I need to get to Oyingbo.


Image: View from the bathroom window.

Consecutive Burglaries and a Palliative Cocktail.

Life is terrible.

Life is extremely terrible.

I need money.

I am at a party at Espargos. There is music playing. The inside of this bar is painted bright lemon. I think it’s a very interesting bar. I spent some time just walking about and marvelling at the markedly appealing aesthetic of the place. Elegant looking chairs at the bar, pretty fascinating layout.

There is also some Western music. Cape Verdean music is great- it’s very very great, but every once in a while it’s extremely refreshing to hear some EDM on big speakers.

Life is terrible.

Life is extremely terrible.

I need money.

I am talking with this guy. He works at the wind power station to the east of Espargos. I am excited by wind turbines. I think they are really cool. On bus rides from Santa Maria, I used to stare at the turbines on the hills in the distance. I haven’t been to the power station physically- not yet.

Talking about wind turbines is exciting, but life is very terrible right now and I need money.

I ask him.

I ask him for money.

At various points in our conversation I made him aware of the terrible things that had recently happened to me.

The burglary at the beachfront apartment at Santa Maria.

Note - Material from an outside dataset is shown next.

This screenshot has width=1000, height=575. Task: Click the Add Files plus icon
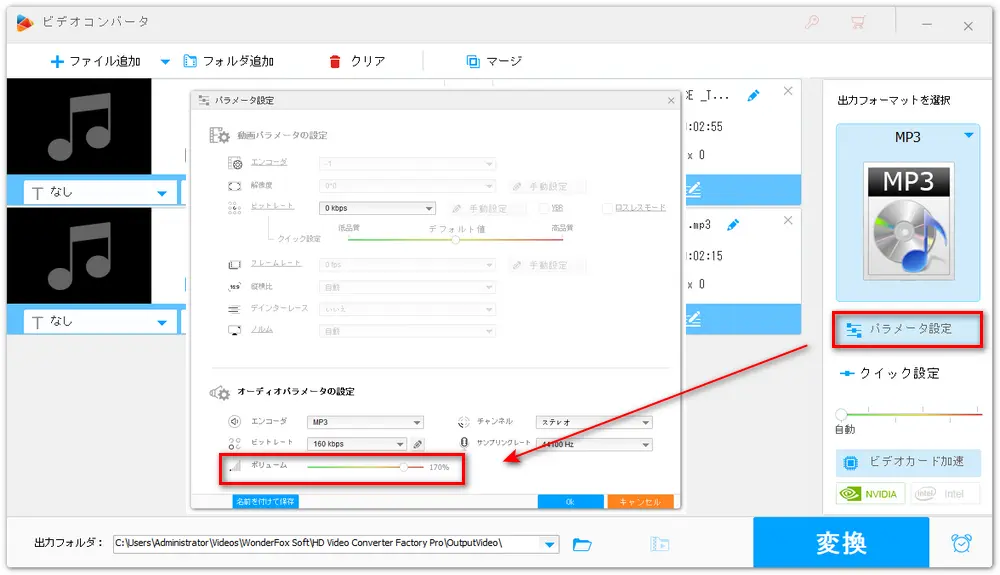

The burglary at the living space I relocated to, in the desert of Terra Boa.

Those unconscionable thieves. Those reprehensible Cape Verdean motherfuckers.

Two consecutive burglaries.

Back to back. Back to fucking back with no intermediating space for a relieving breath.

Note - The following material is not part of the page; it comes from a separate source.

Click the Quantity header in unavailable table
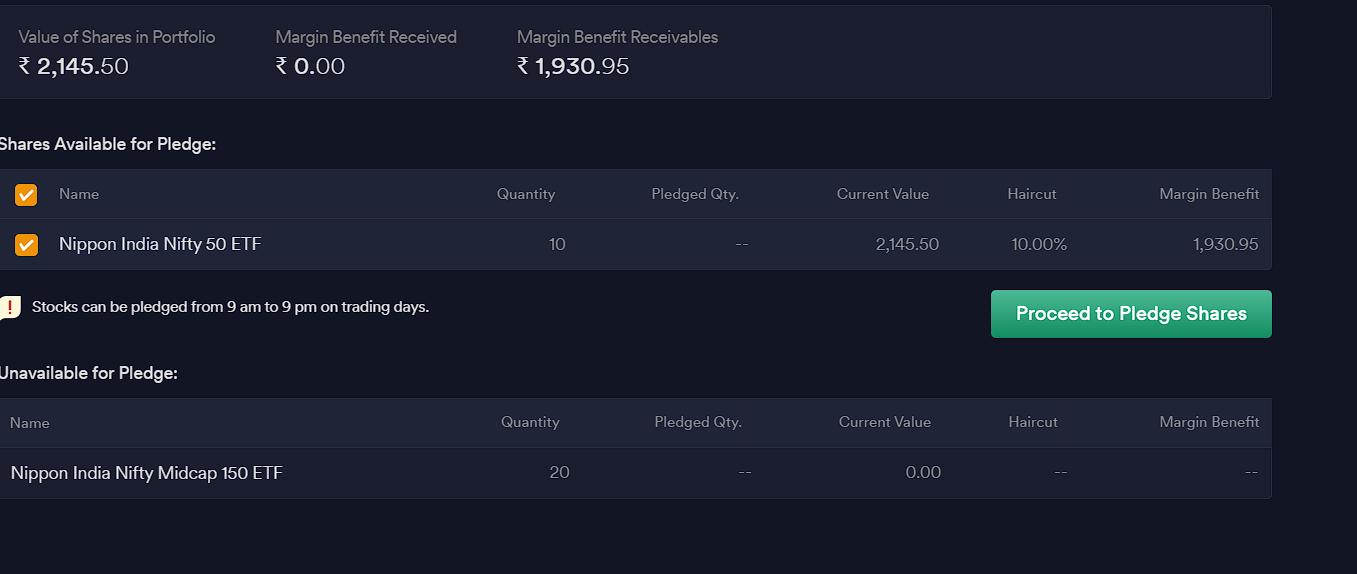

These experiences are making me learn to perceive myself as someone who has things people would like to steal. And someone whose movements some other people closely monitor. I never really used to see myself that way before. The second realisation is an unnerving one. A very unnerving one.

Admittedly the security measures at the first apartment were weak, and the second living space had nonexistent protection because I had just gotten there and was still putting a lot of things in place.

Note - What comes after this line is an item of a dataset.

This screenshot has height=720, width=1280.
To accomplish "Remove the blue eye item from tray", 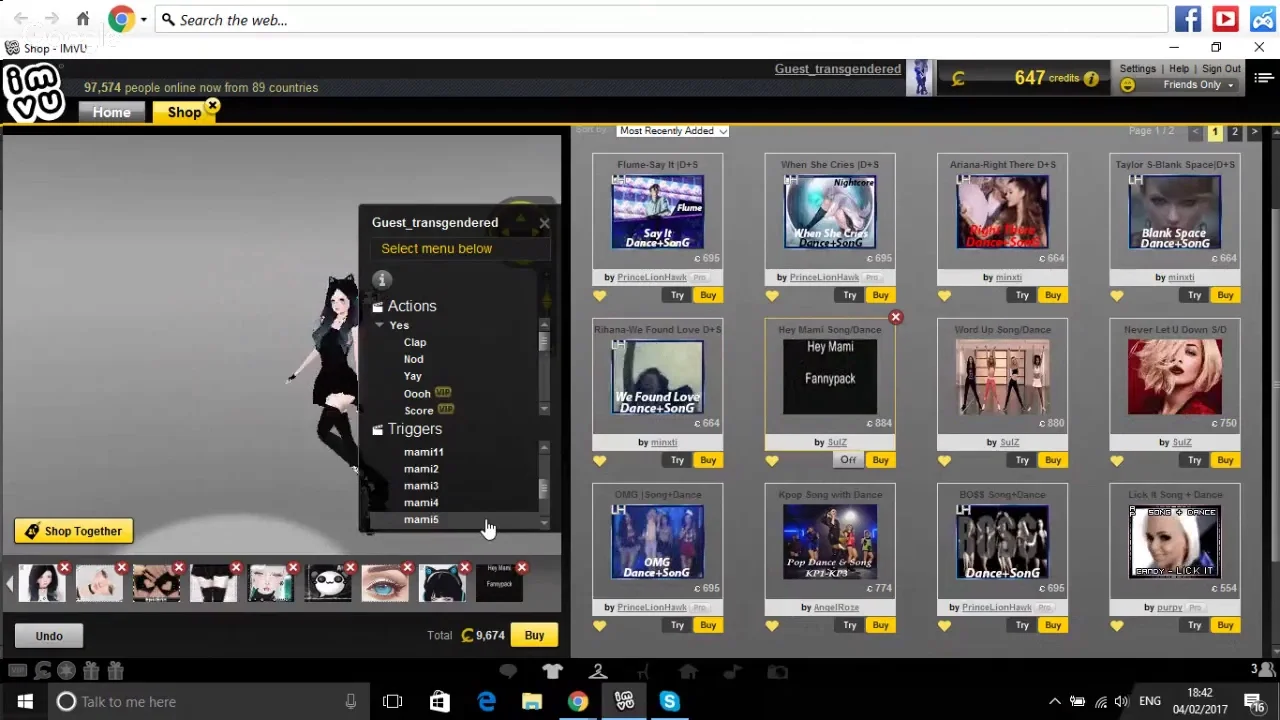I will click(407, 568).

In spite of this awareness however, those two burglaries occurred in ways I did not expect, and at times when I was not around.

Life is terrible.

Life is extremely terrible.

I need money.

The guy keeps refusing+ignoring my financial requests. For some reason he does not expect his continued refusal to have an attenuating effect on my interest in the conversation. He keeps talking about his job and his life. I think he is trying to give me life advice.

But right now I do not need life advice. I need money.

What sort of a guy is this. I am sure he has money to spare. I am sure. He is talking like someone who has money to spare.

  • And he acknowledges that my recent experiences have been immensely debilitating.
  • And I have made him understand that some liquid right now would really improve my situation and my mood.
  • And so I do not understand his unwillingness to give me some money.

I am frustrated.

Or maybe he does not have money to spare.

Well in that case, he should simply let me know, so I can go get money elsewhere, and then maybe continue the conversation about wind turbines later.

The guy keeps on talking.

Just standing across the bar table from him, listening to him go on and on and on, gives me a nauseating, bitter taste in my mouth.

——————————————

You are a great guy.

Oh my God you are such a great guy.

Oh you are so great. You are such a great great guy.

One of the bartenders just made me a cocktail. For free.

The sharp sour taste of the free cocktail injects a stimulating incisiveness into the overwhelming mire of this evening’s disorienting angst.

Oh wow this thing tastes so good.

I just gave this guy a surface-level description of my situation and he compassionately made me a free cocktail. I talked and talked and talked with the turbine guy, and yet he didn’t give me shit. To hell with that turbine guy. To hell with him.

I keep drifting around the party, contemplating my situation while sipping on the soothing drink.

Life is terrible.

I need money.

.

.

Image: From a night at DNA- a club in Victoria Island, Lagos Nigeria.